In the post on floats, reproduce the part that opens with the words containing "But, with this" and closes with "error so effectively?", substituting "unnecessary work" for "redundant computation".

> DOCUMENT SECTION
#####
Floats Are Weird

Floats are weird. Anyways, here’s a basic calculus exercise:

\[\lim_{x \to 0} \frac{e^x-1}{x} = 1\]

However, I won’t prove that limit here, because this is a post about floats being weird, not a post about calculus. Instead, let’s try to approximate this limit numerically using Python, because what’s the worst that could happen? Let’s write that fraction as a Python function and plug in smaller and smaller $x$.

def f(x):
    return (math.exp(x)-1)/x

f(1e-9) returns 1.000000082740371 and f(1e-12) returns 1.000088900582341, which is already weird. Shouldn’t the approximation get better with smaller $x$? However, trouble really strikes with f(1e-15). It returns a shocking 1.1102230246251565, which has a more than 10% error!

But, with this one weird trick…

def g(x):
    y = math.exp(x)
    return (y-1)/math.log(y)

g(1e-9) returns 1.0000000005, g(1e-12) returns 1.0000000000005, and g(1e-15) returns 1.0000000000000004, giving us exactly what we want! 🤯

Wait a minute! This new function is doing redundant computation! Why should we take $\log(e^x)$ when we can simply divide by $x$? How does this reduce the error so effectively?

An assumption

To explain this phenomenon, we need to make a huge simplifying assumption. For some operation like $x+y$ when done using floating-point arithmetic, the final answer won’t be exactly equal to the exact value of $x+y$. Let’s use $fl(x+y)$ to denote the value of this floating-point calculation. Then we will assume that $fl(x+y) = (x+y)(1+\delta)$ for some small $\delta$. The upper bound on $\delta$ depends on what kind of floating-point numbers we’re using. Python uses IEEE 754 double-precision floats, which have a $\delta$ with magnitude at most $2^{-53}$.

You might be wondering why we didn’t choose a different assumption that $|fl(x+y) - (x+y)| < \epsilon$ for some small $\epsilon$. This is because floating-point numbers become spaced out farther apart as they get larger, so $fl(x+y)$ for large $x, y$ might have a large absolute difference from $x+y$, but the relative difference of $\frac{fl(x+y)}{x+y}$ will still be small. Thus, our original assumption is indeed the correct one to make.

We will also assume that this $1+\delta$ assumption holds for other operations like subtraction, multiplication, exponentiation, and logarithms. Now we have the necessary tools to tackle the problem!
#####
> RECORDS PROVIDED

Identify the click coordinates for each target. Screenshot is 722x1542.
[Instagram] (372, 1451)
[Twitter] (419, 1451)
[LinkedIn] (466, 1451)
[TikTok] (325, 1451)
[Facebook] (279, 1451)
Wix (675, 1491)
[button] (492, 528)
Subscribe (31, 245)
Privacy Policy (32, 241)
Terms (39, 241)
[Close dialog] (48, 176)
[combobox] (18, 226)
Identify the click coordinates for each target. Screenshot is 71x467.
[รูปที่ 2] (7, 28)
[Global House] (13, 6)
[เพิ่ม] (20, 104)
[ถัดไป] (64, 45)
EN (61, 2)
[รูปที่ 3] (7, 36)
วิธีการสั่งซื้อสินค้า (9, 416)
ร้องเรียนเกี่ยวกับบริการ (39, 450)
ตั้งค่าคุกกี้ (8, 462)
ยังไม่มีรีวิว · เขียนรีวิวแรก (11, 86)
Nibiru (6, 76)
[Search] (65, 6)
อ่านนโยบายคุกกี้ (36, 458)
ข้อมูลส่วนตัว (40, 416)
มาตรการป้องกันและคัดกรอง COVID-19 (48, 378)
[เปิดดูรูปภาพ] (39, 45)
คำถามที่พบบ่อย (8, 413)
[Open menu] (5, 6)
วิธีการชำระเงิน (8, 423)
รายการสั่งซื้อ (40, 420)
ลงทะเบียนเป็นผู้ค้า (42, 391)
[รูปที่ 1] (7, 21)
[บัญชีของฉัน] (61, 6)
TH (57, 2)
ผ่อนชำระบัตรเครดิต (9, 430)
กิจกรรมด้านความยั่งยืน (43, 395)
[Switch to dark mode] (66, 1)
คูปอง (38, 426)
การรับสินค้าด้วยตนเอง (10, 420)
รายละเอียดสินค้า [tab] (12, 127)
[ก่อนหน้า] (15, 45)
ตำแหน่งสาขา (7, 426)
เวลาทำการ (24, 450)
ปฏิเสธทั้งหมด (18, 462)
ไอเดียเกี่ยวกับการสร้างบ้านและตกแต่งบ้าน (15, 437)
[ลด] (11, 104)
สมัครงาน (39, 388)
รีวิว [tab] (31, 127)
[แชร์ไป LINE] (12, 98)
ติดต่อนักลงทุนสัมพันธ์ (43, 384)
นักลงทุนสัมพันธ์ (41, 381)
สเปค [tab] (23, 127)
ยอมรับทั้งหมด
#####
> RESPONSE
But, with this one weird trick…

def g(x):
    y = math.exp(x)
    return (y-1)/math.log(y)

g(1e-9) returns 1.0000000005, g(1e-12) returns 1.0000000000005, and g(1e-15) returns 1.0000000000000004, giving us exactly what we want! 🤯

Wait a minute! This new function is doing unnecessary work! Why should we take $\log(e^x)$ when we can simply divide by $x$? How does this reduce the error so effectively?